#### [PROBLEM REQUIREMENTS]
Output only the lines of the entries that follow, starting at the one with "Договор публичной оферты (100, 2128)" and running down to the one with "Bellezza (49, 328)", both included and unchanged.

#### [DATA LISTING]
┄┄┄┄┄┄┄┄┄┄
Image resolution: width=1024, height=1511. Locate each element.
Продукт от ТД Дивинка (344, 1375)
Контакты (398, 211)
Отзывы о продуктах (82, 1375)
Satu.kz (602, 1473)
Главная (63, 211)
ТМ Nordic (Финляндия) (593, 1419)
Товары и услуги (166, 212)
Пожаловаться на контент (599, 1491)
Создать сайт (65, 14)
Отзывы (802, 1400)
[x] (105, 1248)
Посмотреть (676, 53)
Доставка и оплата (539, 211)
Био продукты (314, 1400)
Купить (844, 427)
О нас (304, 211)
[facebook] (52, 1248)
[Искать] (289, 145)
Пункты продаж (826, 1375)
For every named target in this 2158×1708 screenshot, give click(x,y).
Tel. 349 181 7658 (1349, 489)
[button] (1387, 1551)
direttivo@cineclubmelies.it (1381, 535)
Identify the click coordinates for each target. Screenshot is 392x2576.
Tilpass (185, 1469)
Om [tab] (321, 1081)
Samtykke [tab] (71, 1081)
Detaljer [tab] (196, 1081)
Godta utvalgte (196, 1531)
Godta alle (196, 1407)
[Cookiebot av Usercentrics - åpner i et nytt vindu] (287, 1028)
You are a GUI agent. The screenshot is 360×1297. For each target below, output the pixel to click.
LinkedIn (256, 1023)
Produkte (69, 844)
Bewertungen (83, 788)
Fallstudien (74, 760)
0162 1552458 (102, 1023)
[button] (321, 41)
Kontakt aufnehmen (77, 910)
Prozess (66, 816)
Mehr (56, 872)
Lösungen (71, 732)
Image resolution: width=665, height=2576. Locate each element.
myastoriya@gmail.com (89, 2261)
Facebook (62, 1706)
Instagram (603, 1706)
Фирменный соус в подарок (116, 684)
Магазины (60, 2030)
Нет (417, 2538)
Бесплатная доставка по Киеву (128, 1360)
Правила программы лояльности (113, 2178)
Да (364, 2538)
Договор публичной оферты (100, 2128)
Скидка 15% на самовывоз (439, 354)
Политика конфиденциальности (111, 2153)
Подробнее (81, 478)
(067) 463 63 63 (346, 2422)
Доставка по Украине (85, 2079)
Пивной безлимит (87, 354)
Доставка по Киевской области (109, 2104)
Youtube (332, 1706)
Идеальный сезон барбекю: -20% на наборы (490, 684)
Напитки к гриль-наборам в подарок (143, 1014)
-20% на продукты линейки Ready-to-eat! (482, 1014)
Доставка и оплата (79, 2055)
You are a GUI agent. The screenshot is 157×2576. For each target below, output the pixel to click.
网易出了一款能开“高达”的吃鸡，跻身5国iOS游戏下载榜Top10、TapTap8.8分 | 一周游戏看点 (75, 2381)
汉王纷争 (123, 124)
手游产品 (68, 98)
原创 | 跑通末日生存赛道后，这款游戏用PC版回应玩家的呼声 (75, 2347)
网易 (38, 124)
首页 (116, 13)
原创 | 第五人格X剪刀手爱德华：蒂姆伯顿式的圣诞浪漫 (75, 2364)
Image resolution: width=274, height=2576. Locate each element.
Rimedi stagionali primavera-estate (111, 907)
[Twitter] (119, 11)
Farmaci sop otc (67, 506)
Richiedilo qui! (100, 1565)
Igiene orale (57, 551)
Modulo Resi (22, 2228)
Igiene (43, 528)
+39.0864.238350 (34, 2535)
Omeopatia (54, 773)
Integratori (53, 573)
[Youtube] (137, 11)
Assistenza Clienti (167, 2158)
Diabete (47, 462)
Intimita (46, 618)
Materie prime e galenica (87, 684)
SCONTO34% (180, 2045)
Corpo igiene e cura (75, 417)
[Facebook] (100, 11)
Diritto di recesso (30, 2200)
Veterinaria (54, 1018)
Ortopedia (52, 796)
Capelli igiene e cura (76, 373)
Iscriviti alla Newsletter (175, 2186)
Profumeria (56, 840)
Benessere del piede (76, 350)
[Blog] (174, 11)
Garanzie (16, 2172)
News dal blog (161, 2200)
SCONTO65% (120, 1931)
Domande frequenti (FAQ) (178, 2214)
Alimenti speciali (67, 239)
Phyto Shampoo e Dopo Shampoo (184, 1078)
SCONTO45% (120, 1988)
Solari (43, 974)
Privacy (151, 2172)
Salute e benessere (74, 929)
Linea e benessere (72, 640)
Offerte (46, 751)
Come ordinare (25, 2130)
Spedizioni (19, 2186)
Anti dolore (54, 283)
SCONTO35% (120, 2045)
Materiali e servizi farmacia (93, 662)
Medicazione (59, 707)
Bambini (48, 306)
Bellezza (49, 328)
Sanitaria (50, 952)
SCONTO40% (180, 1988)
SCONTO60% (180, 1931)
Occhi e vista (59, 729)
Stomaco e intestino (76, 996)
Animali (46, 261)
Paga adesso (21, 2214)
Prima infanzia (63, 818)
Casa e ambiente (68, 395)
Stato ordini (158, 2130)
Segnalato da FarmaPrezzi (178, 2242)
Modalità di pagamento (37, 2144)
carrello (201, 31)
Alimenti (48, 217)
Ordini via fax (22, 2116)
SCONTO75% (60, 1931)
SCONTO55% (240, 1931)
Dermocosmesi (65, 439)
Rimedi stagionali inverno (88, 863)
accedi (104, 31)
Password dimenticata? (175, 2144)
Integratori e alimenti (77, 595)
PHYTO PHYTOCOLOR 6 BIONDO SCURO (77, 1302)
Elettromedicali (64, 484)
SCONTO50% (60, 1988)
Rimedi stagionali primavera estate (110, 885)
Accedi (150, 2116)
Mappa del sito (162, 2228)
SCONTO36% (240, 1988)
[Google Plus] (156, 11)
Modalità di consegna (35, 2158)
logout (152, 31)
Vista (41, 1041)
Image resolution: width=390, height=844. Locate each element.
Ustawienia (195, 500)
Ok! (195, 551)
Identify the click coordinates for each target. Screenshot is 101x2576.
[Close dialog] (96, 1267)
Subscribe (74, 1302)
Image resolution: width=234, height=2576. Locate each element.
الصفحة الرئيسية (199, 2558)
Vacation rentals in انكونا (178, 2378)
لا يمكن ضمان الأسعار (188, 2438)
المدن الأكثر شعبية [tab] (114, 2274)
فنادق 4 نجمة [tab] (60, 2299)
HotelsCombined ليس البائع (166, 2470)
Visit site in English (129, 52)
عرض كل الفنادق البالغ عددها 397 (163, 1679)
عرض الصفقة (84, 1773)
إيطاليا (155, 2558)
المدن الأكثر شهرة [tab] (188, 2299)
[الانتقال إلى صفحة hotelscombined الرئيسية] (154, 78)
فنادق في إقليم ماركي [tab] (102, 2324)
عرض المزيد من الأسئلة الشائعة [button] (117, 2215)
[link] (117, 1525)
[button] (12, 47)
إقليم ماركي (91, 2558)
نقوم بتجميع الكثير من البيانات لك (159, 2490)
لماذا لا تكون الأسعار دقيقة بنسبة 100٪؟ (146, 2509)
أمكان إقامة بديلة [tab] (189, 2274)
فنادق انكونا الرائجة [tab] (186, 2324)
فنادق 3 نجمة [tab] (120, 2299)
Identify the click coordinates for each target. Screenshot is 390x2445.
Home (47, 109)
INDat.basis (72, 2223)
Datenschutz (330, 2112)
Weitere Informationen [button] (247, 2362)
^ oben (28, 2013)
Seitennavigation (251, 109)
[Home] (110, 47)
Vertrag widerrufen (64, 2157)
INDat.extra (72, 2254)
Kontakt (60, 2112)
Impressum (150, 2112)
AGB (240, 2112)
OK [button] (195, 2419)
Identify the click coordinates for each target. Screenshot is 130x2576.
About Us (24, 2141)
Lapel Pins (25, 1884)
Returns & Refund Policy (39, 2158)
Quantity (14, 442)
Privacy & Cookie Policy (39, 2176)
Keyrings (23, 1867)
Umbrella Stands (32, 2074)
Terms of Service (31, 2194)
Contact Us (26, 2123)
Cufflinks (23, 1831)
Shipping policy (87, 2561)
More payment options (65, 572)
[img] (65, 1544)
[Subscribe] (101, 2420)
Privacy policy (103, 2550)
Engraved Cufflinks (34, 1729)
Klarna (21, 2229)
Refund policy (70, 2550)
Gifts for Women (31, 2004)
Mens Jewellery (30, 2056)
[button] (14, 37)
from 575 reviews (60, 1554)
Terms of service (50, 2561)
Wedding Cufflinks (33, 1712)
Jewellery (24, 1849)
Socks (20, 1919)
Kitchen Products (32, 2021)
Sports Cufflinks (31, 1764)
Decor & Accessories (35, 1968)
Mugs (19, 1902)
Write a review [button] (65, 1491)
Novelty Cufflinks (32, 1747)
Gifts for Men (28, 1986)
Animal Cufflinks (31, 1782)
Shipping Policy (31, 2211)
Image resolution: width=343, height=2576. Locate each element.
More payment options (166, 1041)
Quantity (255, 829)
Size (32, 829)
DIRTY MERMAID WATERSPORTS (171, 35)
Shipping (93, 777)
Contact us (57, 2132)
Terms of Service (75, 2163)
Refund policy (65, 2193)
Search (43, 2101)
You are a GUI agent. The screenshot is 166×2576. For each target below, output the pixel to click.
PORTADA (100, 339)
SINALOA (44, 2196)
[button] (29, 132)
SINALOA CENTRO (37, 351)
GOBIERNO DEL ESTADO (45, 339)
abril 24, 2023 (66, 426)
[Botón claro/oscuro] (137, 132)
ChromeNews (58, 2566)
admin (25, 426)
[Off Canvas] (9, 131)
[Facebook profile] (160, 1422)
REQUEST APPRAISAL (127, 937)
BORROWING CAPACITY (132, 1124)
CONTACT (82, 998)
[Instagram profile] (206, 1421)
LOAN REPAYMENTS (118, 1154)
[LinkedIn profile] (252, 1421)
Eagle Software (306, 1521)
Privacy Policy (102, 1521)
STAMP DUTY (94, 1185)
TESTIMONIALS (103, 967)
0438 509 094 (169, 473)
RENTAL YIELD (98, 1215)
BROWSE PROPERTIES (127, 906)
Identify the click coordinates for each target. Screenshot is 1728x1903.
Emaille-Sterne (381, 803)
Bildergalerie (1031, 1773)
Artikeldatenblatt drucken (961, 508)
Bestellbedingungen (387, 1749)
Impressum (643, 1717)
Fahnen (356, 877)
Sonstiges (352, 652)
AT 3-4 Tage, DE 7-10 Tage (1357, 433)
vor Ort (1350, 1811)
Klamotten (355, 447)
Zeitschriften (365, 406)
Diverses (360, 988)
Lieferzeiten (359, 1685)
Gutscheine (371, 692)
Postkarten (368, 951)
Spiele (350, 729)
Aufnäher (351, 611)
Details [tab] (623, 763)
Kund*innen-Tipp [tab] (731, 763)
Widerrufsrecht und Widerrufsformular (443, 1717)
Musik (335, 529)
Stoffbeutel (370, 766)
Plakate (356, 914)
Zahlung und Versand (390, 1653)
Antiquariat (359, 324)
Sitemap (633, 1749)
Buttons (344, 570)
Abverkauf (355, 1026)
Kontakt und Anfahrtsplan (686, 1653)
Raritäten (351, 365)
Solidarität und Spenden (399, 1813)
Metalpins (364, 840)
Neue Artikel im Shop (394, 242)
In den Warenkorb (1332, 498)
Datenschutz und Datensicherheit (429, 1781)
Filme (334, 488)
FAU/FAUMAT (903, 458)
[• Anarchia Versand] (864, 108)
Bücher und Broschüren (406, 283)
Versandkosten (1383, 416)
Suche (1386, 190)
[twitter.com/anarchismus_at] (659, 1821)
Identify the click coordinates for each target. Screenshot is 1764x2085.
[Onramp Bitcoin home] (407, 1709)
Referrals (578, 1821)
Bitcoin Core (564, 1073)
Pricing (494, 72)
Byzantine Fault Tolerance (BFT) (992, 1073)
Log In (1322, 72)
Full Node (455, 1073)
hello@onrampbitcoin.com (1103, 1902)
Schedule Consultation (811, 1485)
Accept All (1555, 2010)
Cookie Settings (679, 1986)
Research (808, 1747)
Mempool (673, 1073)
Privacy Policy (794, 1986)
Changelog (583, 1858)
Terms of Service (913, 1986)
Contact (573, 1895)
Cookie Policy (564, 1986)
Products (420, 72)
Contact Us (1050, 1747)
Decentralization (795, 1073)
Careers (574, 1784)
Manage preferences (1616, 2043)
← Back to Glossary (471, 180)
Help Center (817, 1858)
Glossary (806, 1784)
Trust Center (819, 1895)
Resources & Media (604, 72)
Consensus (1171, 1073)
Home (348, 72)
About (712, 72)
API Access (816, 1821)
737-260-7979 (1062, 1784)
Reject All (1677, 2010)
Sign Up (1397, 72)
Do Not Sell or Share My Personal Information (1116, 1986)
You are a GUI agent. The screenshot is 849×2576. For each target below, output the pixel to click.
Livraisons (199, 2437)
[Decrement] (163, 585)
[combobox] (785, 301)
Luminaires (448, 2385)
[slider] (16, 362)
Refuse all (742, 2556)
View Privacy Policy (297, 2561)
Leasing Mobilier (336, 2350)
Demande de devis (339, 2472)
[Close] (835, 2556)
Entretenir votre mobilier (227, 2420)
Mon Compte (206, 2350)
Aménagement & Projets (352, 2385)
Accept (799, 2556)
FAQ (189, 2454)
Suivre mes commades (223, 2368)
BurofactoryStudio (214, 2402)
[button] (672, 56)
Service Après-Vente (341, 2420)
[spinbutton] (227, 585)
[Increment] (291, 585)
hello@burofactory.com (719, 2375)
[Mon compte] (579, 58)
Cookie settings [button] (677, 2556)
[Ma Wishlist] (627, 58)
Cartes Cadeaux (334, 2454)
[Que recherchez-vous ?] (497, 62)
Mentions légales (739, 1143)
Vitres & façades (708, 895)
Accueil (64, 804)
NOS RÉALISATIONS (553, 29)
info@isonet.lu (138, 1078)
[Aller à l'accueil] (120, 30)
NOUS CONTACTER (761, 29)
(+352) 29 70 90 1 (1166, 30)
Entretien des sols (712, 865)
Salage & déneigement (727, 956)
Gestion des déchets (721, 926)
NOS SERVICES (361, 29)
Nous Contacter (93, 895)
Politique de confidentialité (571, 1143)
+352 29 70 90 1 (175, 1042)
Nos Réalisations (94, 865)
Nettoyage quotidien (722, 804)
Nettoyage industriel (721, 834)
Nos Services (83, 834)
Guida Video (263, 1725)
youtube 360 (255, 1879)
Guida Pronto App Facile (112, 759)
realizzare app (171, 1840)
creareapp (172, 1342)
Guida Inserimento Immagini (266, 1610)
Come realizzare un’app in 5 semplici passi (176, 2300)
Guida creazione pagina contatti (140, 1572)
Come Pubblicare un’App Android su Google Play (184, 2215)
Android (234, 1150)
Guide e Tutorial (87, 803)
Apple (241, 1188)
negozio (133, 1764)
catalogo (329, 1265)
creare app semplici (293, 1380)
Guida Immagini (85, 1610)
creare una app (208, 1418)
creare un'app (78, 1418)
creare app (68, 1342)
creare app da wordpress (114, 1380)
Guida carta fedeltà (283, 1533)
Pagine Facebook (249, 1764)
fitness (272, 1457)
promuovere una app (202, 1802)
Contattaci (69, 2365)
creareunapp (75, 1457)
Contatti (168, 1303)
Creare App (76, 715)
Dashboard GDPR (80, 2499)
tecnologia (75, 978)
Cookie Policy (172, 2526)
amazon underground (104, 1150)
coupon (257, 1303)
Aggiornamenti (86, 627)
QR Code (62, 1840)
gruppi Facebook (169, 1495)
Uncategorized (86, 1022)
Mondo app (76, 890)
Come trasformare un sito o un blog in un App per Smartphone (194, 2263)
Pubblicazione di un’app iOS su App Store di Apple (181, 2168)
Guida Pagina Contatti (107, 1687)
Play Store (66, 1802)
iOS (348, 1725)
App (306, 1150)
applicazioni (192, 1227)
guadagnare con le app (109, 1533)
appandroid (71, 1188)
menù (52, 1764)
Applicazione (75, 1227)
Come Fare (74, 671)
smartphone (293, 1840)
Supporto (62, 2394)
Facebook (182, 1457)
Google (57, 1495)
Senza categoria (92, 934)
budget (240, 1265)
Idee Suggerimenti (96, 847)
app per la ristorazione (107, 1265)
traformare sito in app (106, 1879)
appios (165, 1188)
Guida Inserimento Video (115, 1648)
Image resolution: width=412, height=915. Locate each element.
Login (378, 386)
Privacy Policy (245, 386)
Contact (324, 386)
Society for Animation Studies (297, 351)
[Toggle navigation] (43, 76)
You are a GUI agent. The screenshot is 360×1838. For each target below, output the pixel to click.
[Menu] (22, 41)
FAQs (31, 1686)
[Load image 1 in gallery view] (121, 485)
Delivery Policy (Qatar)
┄┄┄┄┄┄┄┄┄┄
#### [WORKED SOLUTION]
Договор публичной оферты (100, 2128)
Скидка 15% на самовывоз (439, 354)
Политика конфиденциальности (111, 2153)
Подробнее (81, 478)
(067) 463 63 63 (346, 2422)
Доставка по Украине (85, 2079)
Пивной безлимит (87, 354)
Доставка по Киевской области (109, 2104)
Youtube (332, 1706)
Идеальный сезон барбекю: -20% на наборы (490, 684)
Напитки к гриль-наборам в подарок (143, 1014)
-20% на продукты линейки Ready-to-eat! (482, 1014)
Доставка и оплата (79, 2055)
You are a GUI agent. The screenshot is 157×2576. For each target below, output the pixel to click.
网易出了一款能开“高达”的吃鸡，跻身5国iOS游戏下载榜Top10、TapTap8.8分 | 一周游戏看点 (75, 2381)
汉王纷争 (123, 124)
手游产品 (68, 98)
原创 | 跑通末日生存赛道后，这款游戏用PC版回应玩家的呼声 (75, 2347)
网易 (38, 124)
首页 (116, 13)
原创 | 第五人格X剪刀手爱德华：蒂姆伯顿式的圣诞浪漫 (75, 2364)
Image resolution: width=274, height=2576. Locate each element.
Rimedi stagionali primavera-estate (111, 907)
[Twitter] (119, 11)
Farmaci sop otc (67, 506)
Richiedilo qui! (100, 1565)
Igiene orale (57, 551)
Modulo Resi (22, 2228)
Igiene (43, 528)
+39.0864.238350 (34, 2535)
Omeopatia (54, 773)
Integratori (53, 573)
[Youtube] (137, 11)
Assistenza Clienti (167, 2158)
Diabete (47, 462)
Intimita (46, 618)
Materie prime e galenica (87, 684)
SCONTO34% (180, 2045)
Corpo igiene e cura (75, 417)
[Facebook] (100, 11)
Diritto di recesso (30, 2200)
Veterinaria (54, 1018)
Ortopedia (52, 796)
Capelli igiene e cura (76, 373)
Iscriviti alla Newsletter (175, 2186)
Profumeria (56, 840)
Benessere del piede (76, 350)
[Blog] (174, 11)
Garanzie (16, 2172)
News dal blog (161, 2200)
SCONTO65% (120, 1931)
Domande frequenti (FAQ) (178, 2214)
Alimenti speciali (67, 239)
Phyto Shampoo e Dopo Shampoo (184, 1078)
SCONTO45% (120, 1988)
Solari (43, 974)
Privacy (151, 2172)
Salute e benessere (74, 929)
Linea e benessere (72, 640)
Offerte (46, 751)
Come ordinare (25, 2130)
Spedizioni (19, 2186)
Anti dolore (54, 283)
SCONTO35% (120, 2045)
Materiali e servizi farmacia (93, 662)
Medicazione (59, 707)
Bambini (48, 306)
Bellezza (49, 328)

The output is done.